TAREFA 1:
Transcreve, por favor, palavra por palavra, o trecho do texto sobre as acusações a Boaventura Sousa Santos que abre com as palavras que contêm "A hipocrisia tem" e fecha com "mesma (lamentável) forma.".
TAREFA 2:
Retoma o texto sobre as acusações a Boaventura Sousa Santos a partir do ponto em que termina.

PASSAGEM DE TEXTO:
___

Boaventura Sousa Santos (e a sua defesa) é o escorpião desta semana, mas não o é Boaventura Sousa Santos o alegado agressor. O escorpião desta semana é Bruno Sena Martins que usa a sua identidade para se defender, e não Bruno Sena Martins o alegado agressor. Os casos de abuso arquivados na FDUL são o escorpião desta semana, mas não o são os professores alegados agressores. No fundo, esta semana o veneno e incredulidade estão do lado do #Metoo à portuguesa. Que em vez de um "eu também", tem resultado num "eu é que não me queixo, se depois não acontece nada".
A hipocrisia tem sempre uma vida curta, mas a hipocrisia dos moralistas é muito mais apetecível de se lhe apontar o dedo. Boaventura Sousa Santos e o CES sempre se confundiram, é certo que muito lhe deve o Centro de Estudos. Mas também é certo, que o Professor não soube sair e separar-se da obra. Agora é também uma obra, e a reportagem de Fernanda Câncio no DN, que levantam uma teia de suspeição sobre si, e outro colega. Boaventura Sousa Santos e Bruno Sena Martins são acusados por alunas - inicialmente de forma anónima - de abuso moral, sexual e assédio. As reações de um, e de outro, mostram que em momentos de desespero ambos os lados da barricada reagem da mesma (lamentável) forma.

___

LINHAS FORNECIDAS:
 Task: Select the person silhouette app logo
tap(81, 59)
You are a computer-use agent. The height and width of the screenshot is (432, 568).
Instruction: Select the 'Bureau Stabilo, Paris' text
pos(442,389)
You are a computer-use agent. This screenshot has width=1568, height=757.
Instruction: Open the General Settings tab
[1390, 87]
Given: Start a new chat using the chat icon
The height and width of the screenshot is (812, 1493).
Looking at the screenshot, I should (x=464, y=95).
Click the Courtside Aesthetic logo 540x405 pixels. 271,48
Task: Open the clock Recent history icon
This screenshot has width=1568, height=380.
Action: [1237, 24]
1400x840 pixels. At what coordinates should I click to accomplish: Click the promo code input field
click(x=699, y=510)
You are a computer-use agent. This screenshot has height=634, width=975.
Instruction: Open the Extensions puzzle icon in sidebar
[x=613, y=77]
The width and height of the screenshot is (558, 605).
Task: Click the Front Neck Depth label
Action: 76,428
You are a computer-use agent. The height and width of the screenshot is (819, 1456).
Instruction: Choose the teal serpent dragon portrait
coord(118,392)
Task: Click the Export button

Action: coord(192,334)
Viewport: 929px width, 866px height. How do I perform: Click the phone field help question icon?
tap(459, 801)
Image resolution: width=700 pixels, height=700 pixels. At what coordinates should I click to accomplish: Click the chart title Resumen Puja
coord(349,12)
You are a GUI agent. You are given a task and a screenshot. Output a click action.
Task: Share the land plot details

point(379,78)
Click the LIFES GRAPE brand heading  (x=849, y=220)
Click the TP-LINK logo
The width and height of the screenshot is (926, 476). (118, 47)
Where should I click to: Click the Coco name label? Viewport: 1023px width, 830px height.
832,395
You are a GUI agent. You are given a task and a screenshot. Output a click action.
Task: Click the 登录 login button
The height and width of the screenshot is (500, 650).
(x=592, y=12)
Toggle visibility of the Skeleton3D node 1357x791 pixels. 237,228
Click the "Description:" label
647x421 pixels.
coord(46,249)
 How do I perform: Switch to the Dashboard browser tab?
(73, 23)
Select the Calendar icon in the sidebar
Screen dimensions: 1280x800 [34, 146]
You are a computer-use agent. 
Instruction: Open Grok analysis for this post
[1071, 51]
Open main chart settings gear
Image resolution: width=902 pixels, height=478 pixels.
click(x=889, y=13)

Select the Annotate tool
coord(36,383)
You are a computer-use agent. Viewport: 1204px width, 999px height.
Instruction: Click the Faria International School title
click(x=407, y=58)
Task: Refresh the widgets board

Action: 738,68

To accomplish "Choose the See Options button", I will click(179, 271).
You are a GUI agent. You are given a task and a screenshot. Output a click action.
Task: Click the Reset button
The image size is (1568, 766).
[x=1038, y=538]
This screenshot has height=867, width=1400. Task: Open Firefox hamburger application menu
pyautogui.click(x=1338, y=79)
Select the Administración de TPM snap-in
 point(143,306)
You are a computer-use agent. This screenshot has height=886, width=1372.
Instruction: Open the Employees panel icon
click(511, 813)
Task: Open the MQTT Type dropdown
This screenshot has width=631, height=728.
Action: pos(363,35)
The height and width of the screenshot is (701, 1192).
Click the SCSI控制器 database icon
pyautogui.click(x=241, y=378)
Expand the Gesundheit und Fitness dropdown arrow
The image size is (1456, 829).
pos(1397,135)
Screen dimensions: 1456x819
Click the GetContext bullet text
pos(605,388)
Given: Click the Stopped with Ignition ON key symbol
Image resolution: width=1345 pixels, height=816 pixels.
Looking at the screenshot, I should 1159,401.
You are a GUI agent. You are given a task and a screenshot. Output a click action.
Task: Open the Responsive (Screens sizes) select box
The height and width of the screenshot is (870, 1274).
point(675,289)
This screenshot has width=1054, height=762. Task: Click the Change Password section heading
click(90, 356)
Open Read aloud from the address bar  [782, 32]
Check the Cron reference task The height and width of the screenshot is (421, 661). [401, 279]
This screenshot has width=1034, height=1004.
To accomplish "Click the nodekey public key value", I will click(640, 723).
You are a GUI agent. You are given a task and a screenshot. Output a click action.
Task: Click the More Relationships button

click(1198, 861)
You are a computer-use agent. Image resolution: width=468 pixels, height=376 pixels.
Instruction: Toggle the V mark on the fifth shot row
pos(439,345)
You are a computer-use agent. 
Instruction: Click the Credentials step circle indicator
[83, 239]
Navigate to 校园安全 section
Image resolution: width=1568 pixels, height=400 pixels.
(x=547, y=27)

___

RESPOSTA À TAREFA 1:
A hipocrisia tem sempre uma vida curta, mas a hipocrisia dos moralistas é muito mais apetecível de se lhe apontar o dedo. Boaventura Sousa Santos e o CES sempre se confundiram, é certo que muito lhe deve o Centro de Estudos. Mas também é certo, que o Professor não soube sair e separar-se da obra. Agora é também uma obra, e a reportagem de Fernanda Câncio no DN, que levantam uma teia de suspeição sobre si, e outro colega. Boaventura Sousa Santos e Bruno Sena Martins são acusados por alunas - inicialmente de forma anónima - de abuso moral, sexual e assédio. As reações de um, e de outro, mostram que em momentos de desespero ambos os lados da barricada reagem da mesma (lamentável) forma.

RESPOSTA À TAREFA 2:
Quantas vezes, nos últimos anos, não ouvimos os acusados reagir às acusações de abuso como um resultado da esquerda, da cultura de cancelamento, do movimento woke, de uma perseguição política, etc. Agora quando as acusações mudam de barricada as desprezíveis defesas mudam de lado também. Desta vez a culpa é dos neoliberais e de uma perseguição racial, entre outras. Reação que já apressou Daniel Oliveira, no seu espaço de comentário no Expresso, a lembrar que a acusação não é política, e que se "usa a “luta por um mundo melhor” e o “neoliberalismo” para se defender de uma acusação de abuso, faz dos que estão nesse combate seus reféns."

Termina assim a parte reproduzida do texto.